Secondly, how does that person make you feel? Do they make you feel safe, excited? There has to be a particular kind of energy that goes back and forth between a man and a woman. There should be chemistry, but chemistry that’s underlined by the shared values.” 

  1. Green and red flags are determined by your relationship goals 

The criteria my dad considered when dating were based on his relationship goals. “Are they good marriage material? I was more selective in who I dated because of that perspective,” he explained. For him this meant looking for someone who was hardworking, attractive, had a good sense of humour, and shared strong family values. Similarly, his red flags were rooted in these considerations, and included “feeling like the relationship isn’t a priority, being unsure of whether the other person is trustworthy or reliable, and someone whose life seems to have a lot of problems.” According to him, these green and red flags stem from the idea that you’re seeking a life partner. “If you’re just looking for casual fun, then the selection process changes.” 

  1. Embrace the art of love letters 

When I asked my mom to share a memorable moment or story from her early days of dating my dad, she fondly recalled, “The thing that stands out to me is the way he expressed his feelings for me and our relationship through writing me love letters. It was so romantic. There were a lot of them. If he went away on vacation or if I was busy studying and we couldn’t see each other, he might leave me a note and drop it off in the mailbox with a treat, a hot chocolate, cheesecake, a muffin…I learned a lot about him through the fact that he was willing to open up and be vulnerable.” 

  1. Relationships are like bank accounts (and no, I’m not talking about gold diggers) 
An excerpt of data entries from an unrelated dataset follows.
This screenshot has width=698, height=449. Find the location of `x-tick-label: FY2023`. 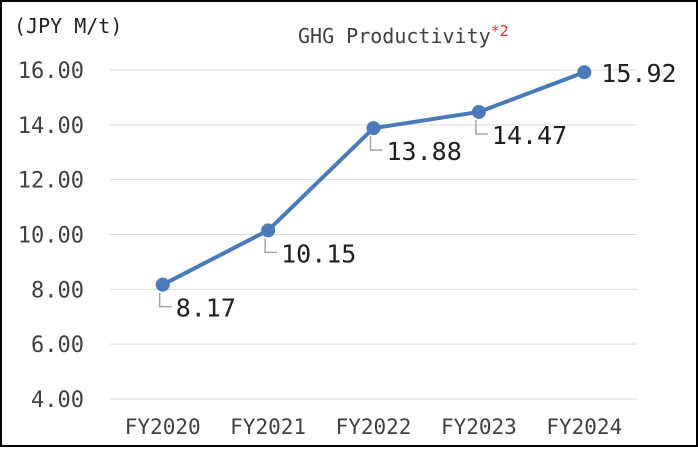

x-tick-label: FY2023 is located at coordinates (479, 427).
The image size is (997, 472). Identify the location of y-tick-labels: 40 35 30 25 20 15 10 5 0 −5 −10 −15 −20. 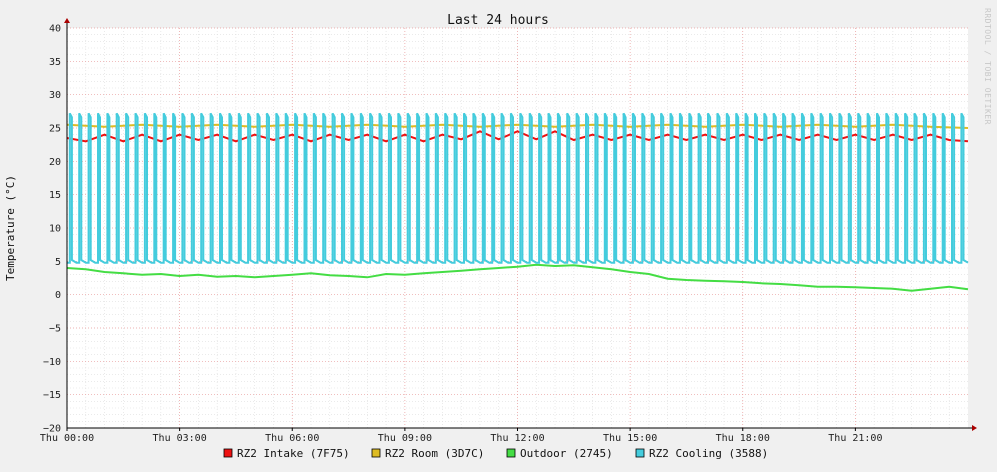
(52, 230).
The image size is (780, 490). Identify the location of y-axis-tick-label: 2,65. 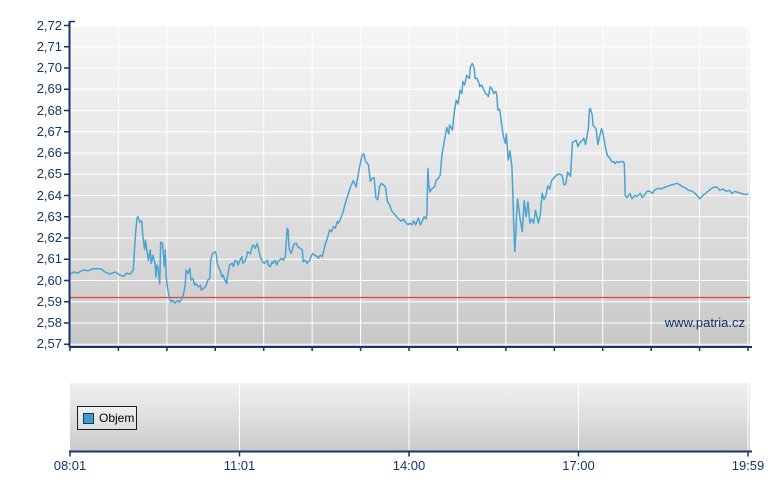
(49, 174).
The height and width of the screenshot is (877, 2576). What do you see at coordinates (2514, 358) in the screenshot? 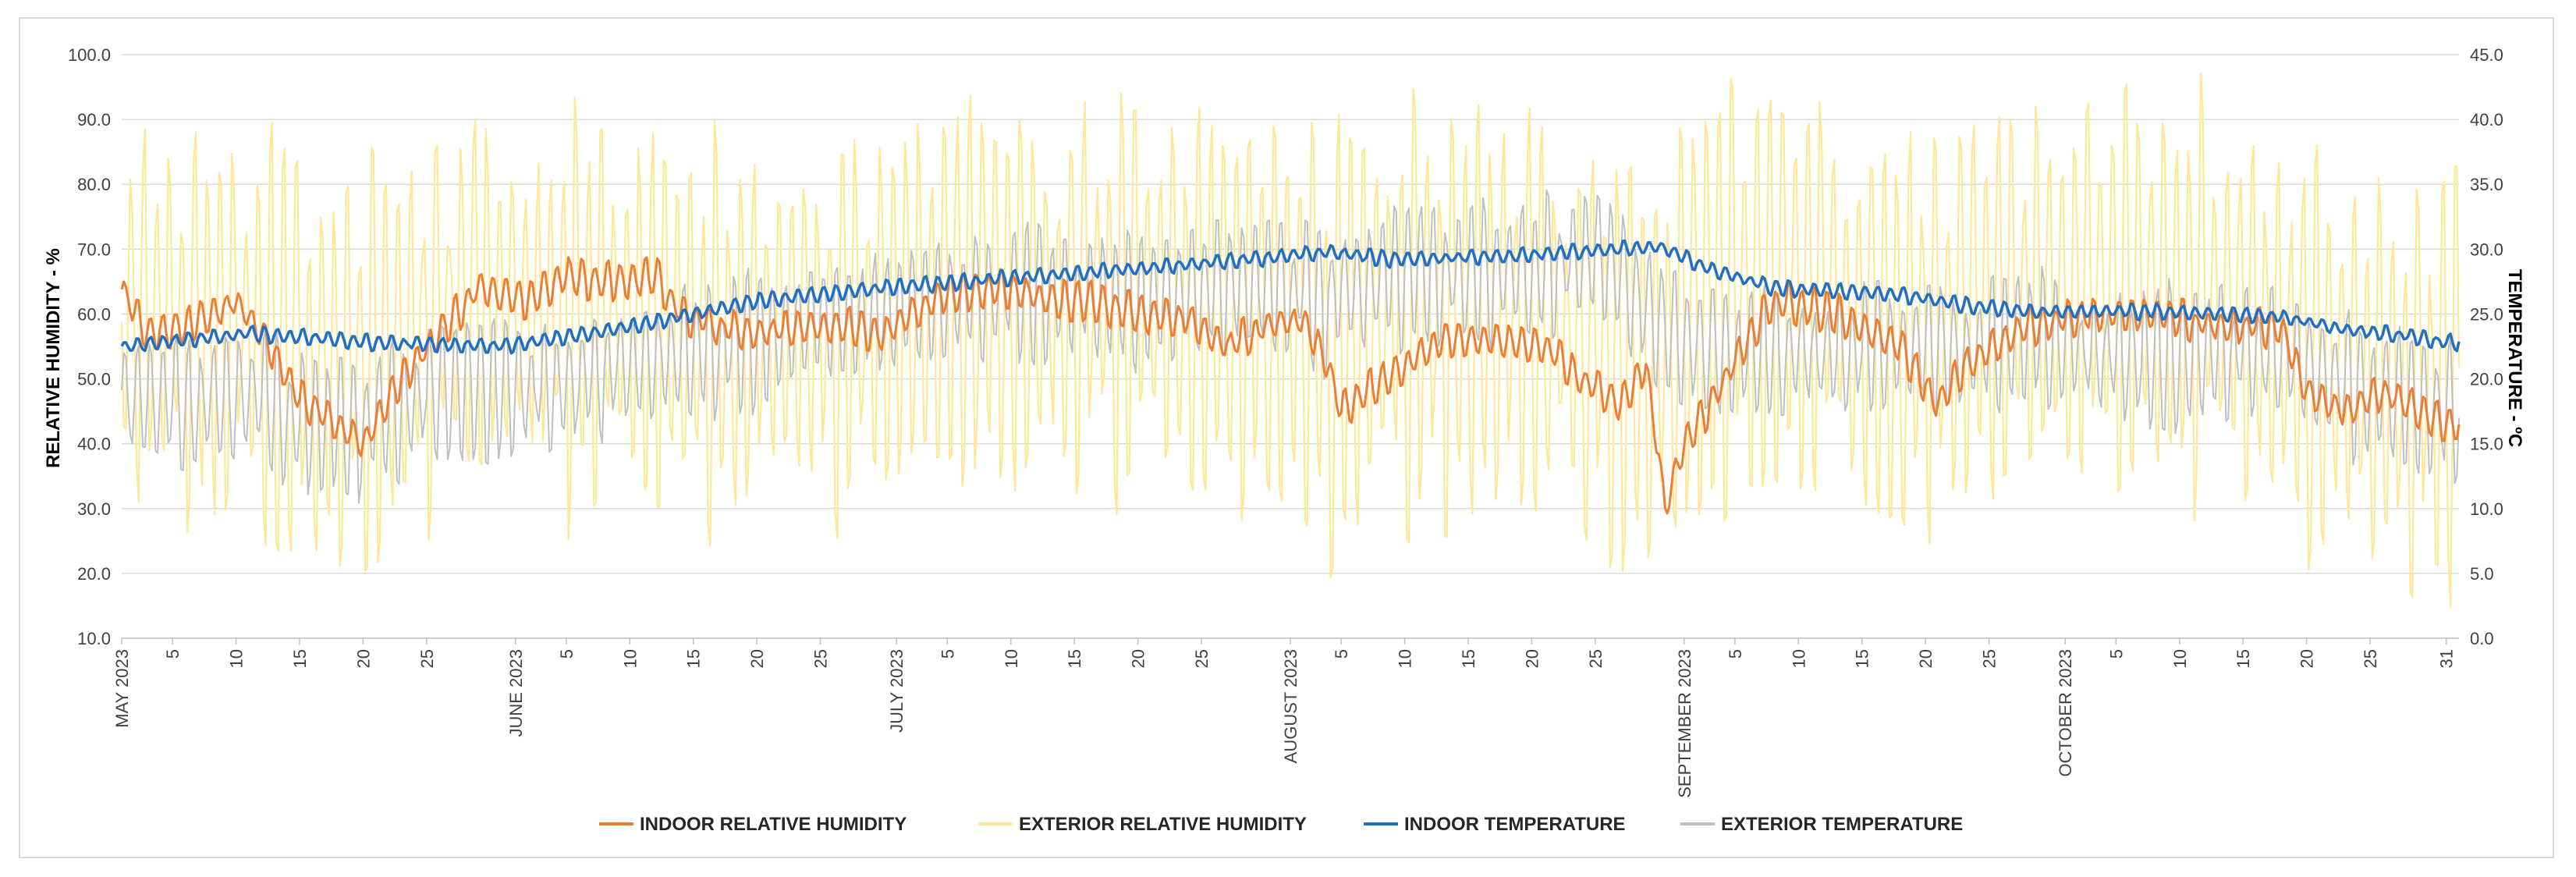
I see `y2-axis-title: TEMPERATURE - ºC` at bounding box center [2514, 358].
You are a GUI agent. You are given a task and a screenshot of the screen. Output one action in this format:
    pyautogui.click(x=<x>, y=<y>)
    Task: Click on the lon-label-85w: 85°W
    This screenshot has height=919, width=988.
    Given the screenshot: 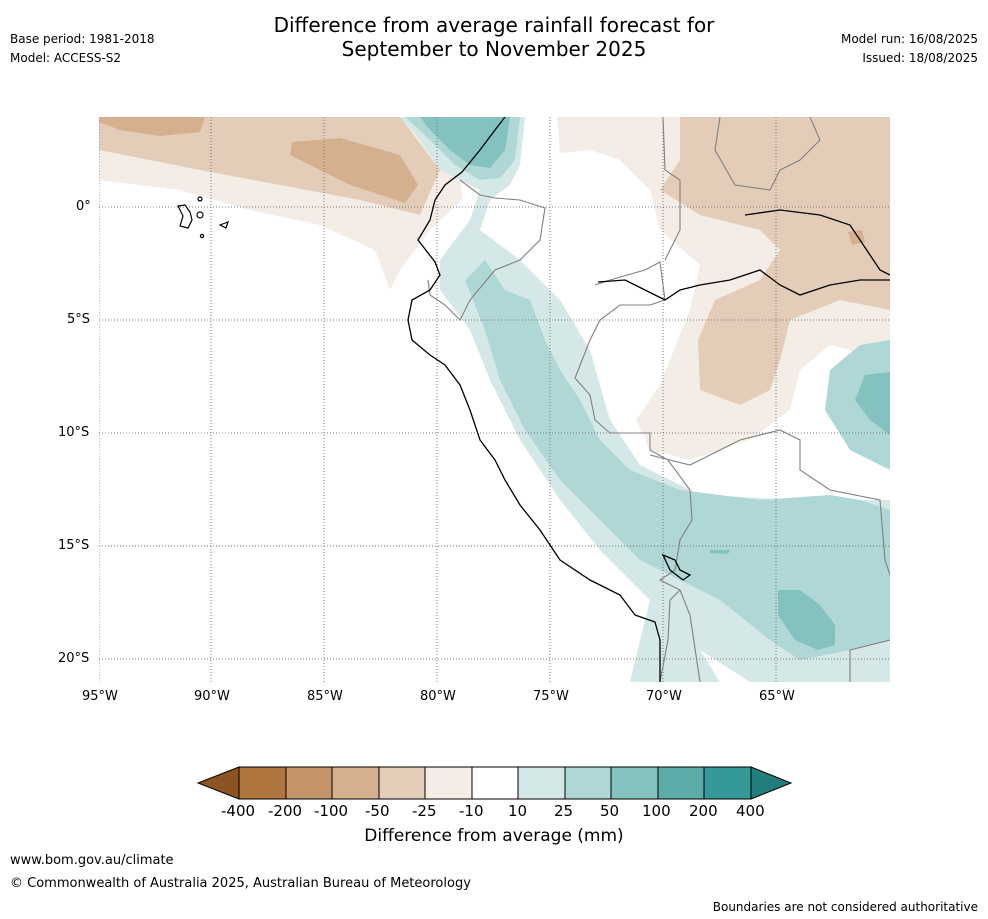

One challenge in maintaining a lasting relationship is ensuring that both partners’ needs are met. My mom likened relationships to bank accounts, explaining, “You can’t keep making withdrawals without depositing. It’s this constant give and take. Sometimes you may need to give a little more. It’s a compromise. You have to be in tune with the other person. Part of the responsibility of having a lasting relationship is ensuring that the other person’s needs are met as well as yours.” 

  1. Love is a choice, not a feeling 

Both my parents share the belief that love is not merely a feeling but a deliberate choice. My dad said, “You choose to love someone. And then express that love through service. You try to do as much as you can to support that person. You have to start off with being attracted to them but essentially you choose to love them and voluntarily choose not to love other people.” My mom echoed this sentiment, emphasizing that the key to sustaining a loving relationship is “choosing to unselfishly love that person every day and honoring the promises that you made to each other on the day you were married.” 

  1. The relationship with your partner needs to come first 

In discussing potential obstacles to lasting relationships, my dad emphasized, “I think there’s a danger that you lose the perspective that marriage is your most important relationship and all other relationships come second. It’s easy to put other things or people first. In our busy fast-paced world, you figure you’ve got the relationship sorted out, and begin to focus on other things. But really you should keep it in mind that marriage is your number one relationship and a healthy marriage will sort out the other things and keep your life in order.” 

  1. Love changes 

One lesson my mom wanted to impart is that “Love changes; it almost goes through a metamorphosis. Love in the beginning is based on feelings, connection, and energy – it can sometimes almost be electrifying. But the longer you’re together, love becomes deeper. It’s no longer just a feeling. That feeling is expressed through your actions. It’s about what you do day in and day out for that person. Rod once wrote to me in a letter: ‘The loss of that initial chemistry and fire is being replaced with something far deeper.’ I think that’s true.” 

These are just 7 of the many principles I’ve learned from them both. I wish I could share them all, but that would probably take up more space than the entire newspaper. At the very least, I can say that I know the kind of love I’m looking for because of them, and for that, I’m endlessly grateful.